* **Material to process**

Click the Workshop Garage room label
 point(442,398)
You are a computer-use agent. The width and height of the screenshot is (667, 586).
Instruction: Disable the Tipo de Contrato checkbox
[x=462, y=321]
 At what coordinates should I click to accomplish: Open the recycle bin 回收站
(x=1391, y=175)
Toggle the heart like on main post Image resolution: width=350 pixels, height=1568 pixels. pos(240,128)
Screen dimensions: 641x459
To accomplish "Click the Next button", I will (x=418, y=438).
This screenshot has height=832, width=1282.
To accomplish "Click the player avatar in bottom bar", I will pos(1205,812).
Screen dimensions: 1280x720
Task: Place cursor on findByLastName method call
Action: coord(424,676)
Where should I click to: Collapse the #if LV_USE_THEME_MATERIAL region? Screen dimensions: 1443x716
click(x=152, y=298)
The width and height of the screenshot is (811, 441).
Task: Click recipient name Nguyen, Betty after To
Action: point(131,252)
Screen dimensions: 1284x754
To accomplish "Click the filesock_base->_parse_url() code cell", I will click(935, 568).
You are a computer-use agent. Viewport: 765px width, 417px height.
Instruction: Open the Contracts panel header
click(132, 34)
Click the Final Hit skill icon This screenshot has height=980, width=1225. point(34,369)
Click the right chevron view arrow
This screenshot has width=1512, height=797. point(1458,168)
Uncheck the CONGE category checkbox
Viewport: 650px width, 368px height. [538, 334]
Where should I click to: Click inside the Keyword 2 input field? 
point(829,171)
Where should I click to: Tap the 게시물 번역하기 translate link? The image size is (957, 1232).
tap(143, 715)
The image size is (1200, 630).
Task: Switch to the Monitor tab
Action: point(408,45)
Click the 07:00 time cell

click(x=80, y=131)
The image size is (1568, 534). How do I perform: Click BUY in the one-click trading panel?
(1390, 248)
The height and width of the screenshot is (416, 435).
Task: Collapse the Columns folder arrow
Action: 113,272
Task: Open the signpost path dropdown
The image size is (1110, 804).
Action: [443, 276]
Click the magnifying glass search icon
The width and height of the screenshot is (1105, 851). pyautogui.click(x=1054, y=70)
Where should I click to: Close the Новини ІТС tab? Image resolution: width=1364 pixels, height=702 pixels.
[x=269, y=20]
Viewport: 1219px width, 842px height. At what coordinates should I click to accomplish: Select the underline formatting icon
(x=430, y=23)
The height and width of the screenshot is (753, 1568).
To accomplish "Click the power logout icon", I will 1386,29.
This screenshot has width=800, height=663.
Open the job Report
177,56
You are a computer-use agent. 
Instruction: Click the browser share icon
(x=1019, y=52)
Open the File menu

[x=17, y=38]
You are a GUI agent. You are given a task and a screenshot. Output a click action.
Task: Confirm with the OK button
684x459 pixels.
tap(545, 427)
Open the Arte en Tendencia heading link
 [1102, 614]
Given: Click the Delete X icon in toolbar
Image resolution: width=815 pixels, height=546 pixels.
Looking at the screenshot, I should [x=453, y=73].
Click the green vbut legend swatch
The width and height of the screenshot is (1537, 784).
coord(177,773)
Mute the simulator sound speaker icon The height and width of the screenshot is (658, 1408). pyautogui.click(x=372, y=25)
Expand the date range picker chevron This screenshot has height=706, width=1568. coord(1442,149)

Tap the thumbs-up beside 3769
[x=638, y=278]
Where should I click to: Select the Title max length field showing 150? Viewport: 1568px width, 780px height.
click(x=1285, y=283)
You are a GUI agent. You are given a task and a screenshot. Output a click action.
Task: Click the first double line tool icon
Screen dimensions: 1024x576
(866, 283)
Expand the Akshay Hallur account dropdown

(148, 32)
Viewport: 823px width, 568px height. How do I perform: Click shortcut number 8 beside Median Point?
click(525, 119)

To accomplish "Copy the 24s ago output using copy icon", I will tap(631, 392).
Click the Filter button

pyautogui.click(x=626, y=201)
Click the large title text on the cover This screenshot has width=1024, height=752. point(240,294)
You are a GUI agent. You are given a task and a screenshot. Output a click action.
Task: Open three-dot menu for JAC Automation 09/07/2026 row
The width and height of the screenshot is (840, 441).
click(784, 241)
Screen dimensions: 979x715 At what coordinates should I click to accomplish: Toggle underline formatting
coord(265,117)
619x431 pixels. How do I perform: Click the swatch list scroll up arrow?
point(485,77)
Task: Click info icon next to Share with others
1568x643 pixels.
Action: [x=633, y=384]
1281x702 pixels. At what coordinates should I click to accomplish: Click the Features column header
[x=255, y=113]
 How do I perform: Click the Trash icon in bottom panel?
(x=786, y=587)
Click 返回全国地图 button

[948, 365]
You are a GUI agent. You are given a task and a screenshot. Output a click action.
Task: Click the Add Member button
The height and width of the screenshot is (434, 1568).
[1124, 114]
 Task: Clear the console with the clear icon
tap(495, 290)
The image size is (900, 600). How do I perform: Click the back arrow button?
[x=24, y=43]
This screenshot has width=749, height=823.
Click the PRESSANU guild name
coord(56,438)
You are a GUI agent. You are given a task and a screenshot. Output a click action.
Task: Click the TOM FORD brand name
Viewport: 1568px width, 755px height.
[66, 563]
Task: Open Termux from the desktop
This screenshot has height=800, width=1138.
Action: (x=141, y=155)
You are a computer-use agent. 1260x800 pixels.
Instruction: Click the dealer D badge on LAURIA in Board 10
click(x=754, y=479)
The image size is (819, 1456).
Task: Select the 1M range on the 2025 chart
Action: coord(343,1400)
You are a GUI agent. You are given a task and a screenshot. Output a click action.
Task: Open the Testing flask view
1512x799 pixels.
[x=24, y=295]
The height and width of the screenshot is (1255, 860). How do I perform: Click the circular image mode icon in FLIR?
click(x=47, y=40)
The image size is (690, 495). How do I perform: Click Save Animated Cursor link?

* **Your assignment**
An exact copy of the listing above is what this exercise asks for.

* **Task result**
Click the Workshop Garage room label
 point(442,398)
You are a computer-use agent. The width and height of the screenshot is (667, 586).
Instruction: Disable the Tipo de Contrato checkbox
[x=462, y=321]
 At what coordinates should I click to accomplish: Open the recycle bin 回收站
(x=1391, y=175)
Toggle the heart like on main post Image resolution: width=350 pixels, height=1568 pixels. pos(240,128)
Screen dimensions: 641x459
To accomplish "Click the Next button", I will (x=418, y=438).
This screenshot has height=832, width=1282.
To accomplish "Click the player avatar in bottom bar", I will pos(1205,812).
Screen dimensions: 1280x720
Task: Place cursor on findByLastName method call
Action: coord(424,676)
Where should I click to: Collapse the #if LV_USE_THEME_MATERIAL region? Screen dimensions: 1443x716
click(x=152, y=298)
The width and height of the screenshot is (811, 441).
Task: Click recipient name Nguyen, Betty after To
Action: point(131,252)
Screen dimensions: 1284x754
To accomplish "Click the filesock_base->_parse_url() code cell", I will click(935, 568).
You are a computer-use agent. Viewport: 765px width, 417px height.
Instruction: Open the Contracts panel header
click(132, 34)
Click the Final Hit skill icon This screenshot has height=980, width=1225. point(34,369)
Click the right chevron view arrow
This screenshot has width=1512, height=797. point(1458,168)
Uncheck the CONGE category checkbox
Viewport: 650px width, 368px height. [538, 334]
Where should I click to: Click inside the Keyword 2 input field? 
point(829,171)
Where should I click to: Tap the 게시물 번역하기 translate link? The image size is (957, 1232).
tap(143, 715)
The image size is (1200, 630).
Task: Switch to the Monitor tab
Action: point(408,45)
Click the 07:00 time cell

click(x=80, y=131)
The image size is (1568, 534). How do I perform: Click BUY in the one-click trading panel?
(1390, 248)
The height and width of the screenshot is (416, 435).
Task: Collapse the Columns folder arrow
Action: 113,272
Task: Open the signpost path dropdown
The image size is (1110, 804).
Action: [443, 276]
Click the magnifying glass search icon
The width and height of the screenshot is (1105, 851). pyautogui.click(x=1054, y=70)
Where should I click to: Close the Новини ІТС tab? Image resolution: width=1364 pixels, height=702 pixels.
[x=269, y=20]
Viewport: 1219px width, 842px height. At what coordinates should I click to accomplish: Select the underline formatting icon
(x=430, y=23)
The height and width of the screenshot is (753, 1568).
To accomplish "Click the power logout icon", I will 1386,29.
This screenshot has width=800, height=663.
Open the job Report
177,56
You are a computer-use agent. 
Instruction: Click the browser share icon
(x=1019, y=52)
Open the File menu

[x=17, y=38]
You are a GUI agent. You are given a task and a screenshot. Output a click action.
Task: Confirm with the OK button
684x459 pixels.
tap(545, 427)
Open the Arte en Tendencia heading link
 [1102, 614]
Given: Click the Delete X icon in toolbar
Image resolution: width=815 pixels, height=546 pixels.
Looking at the screenshot, I should [x=453, y=73].
Click the green vbut legend swatch
The width and height of the screenshot is (1537, 784).
coord(177,773)
Mute the simulator sound speaker icon The height and width of the screenshot is (658, 1408). pyautogui.click(x=372, y=25)
Expand the date range picker chevron This screenshot has height=706, width=1568. coord(1442,149)

Tap the thumbs-up beside 3769
[x=638, y=278]
Where should I click to: Select the Title max length field showing 150? Viewport: 1568px width, 780px height.
click(x=1285, y=283)
You are a GUI agent. You are given a task and a screenshot. Output a click action.
Task: Click the first double line tool icon
Screen dimensions: 1024x576
(866, 283)
Expand the Akshay Hallur account dropdown

(148, 32)
Viewport: 823px width, 568px height. How do I perform: Click shortcut number 8 beside Median Point?
click(525, 119)

To accomplish "Copy the 24s ago output using copy icon", I will tap(631, 392).
Click the Filter button

pyautogui.click(x=626, y=201)
Click the large title text on the cover This screenshot has width=1024, height=752. point(240,294)
You are a GUI agent. You are given a task and a screenshot. Output a click action.
Task: Open three-dot menu for JAC Automation 09/07/2026 row
The width and height of the screenshot is (840, 441).
click(784, 241)
Screen dimensions: 979x715 At what coordinates should I click to accomplish: Toggle underline formatting
coord(265,117)
619x431 pixels. How do I perform: Click the swatch list scroll up arrow?
point(485,77)
Task: Click info icon next to Share with others
1568x643 pixels.
Action: [x=633, y=384]
1281x702 pixels. At what coordinates should I click to accomplish: Click the Features column header
[x=255, y=113]
 How do I perform: Click the Trash icon in bottom panel?
(x=786, y=587)
Click 返回全国地图 button

[948, 365]
You are a GUI agent. You are given a task and a screenshot. Output a click action.
Task: Click the Add Member button
The height and width of the screenshot is (434, 1568).
[1124, 114]
 Task: Clear the console with the clear icon
tap(495, 290)
The image size is (900, 600). How do I perform: Click the back arrow button?
[x=24, y=43]
This screenshot has width=749, height=823.
Click the PRESSANU guild name
coord(56,438)
You are a GUI agent. You are given a task and a screenshot. Output a click action.
Task: Click the TOM FORD brand name
Viewport: 1568px width, 755px height.
[66, 563]
Task: Open Termux from the desktop
This screenshot has height=800, width=1138.
Action: (x=141, y=155)
You are a computer-use agent. 1260x800 pixels.
Instruction: Click the dealer D badge on LAURIA in Board 10
click(x=754, y=479)
The image size is (819, 1456).
Task: Select the 1M range on the 2025 chart
Action: coord(343,1400)
You are a GUI agent. You are given a task and a screenshot. Output a click action.
Task: Open the Testing flask view
1512x799 pixels.
[x=24, y=295]
The height and width of the screenshot is (1255, 860). How do I perform: Click the circular image mode icon in FLIR?
click(x=47, y=40)
The image size is (690, 495). How do I perform: Click Save Animated Cursor link?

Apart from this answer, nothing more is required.